▸ To do: Can you shorten the paragraph beginning "The latter appear assured" in the election column below while keeping its main facts?

Site icon Craig Medred

Two Americas

The U.S. vote map today/ABC News

Americans awoke today to a nation every bit as divided, maybe more so, than before a Tuesday national election billed as monumental.

The “basket of deplorables” – as failed, 2016 Democrat candidate Presidential candidate Hilary Clinton called them in 2016 – this evening remain confident their man will win re-election.

Not so their intellectual betters carrying the banner of the Progressives who 100 years ago delivered the nation Prohibition to save their fellow citizens from demon rum.

The latter appear assured they have purged the nation of one Donald J. Trump, the carnival-barker businessman who seemingly ran for the nation’s highest office as a publicity stunt in 2016 only to shock the pollsters (and possibly himself) by winning.

Then came the “resistance” and the accusations Trump was an agent of the Russian government.

▸ Data shown:
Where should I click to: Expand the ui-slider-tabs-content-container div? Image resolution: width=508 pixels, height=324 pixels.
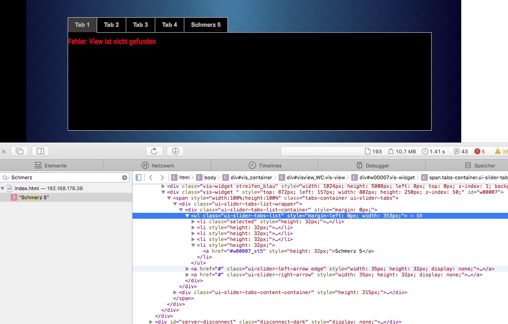coord(176,293)
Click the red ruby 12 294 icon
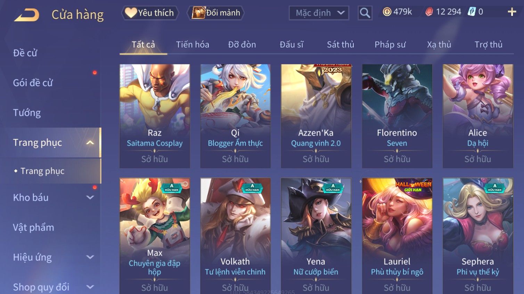 429,12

▸ Solution to this exercise: The Progressives seem sure they have ousted Donald J. Trump. He is the carnival-barker businessman who apparently ran for president in 2016 as a publicity stunt, then won and shocked the pollsters and possibly himself.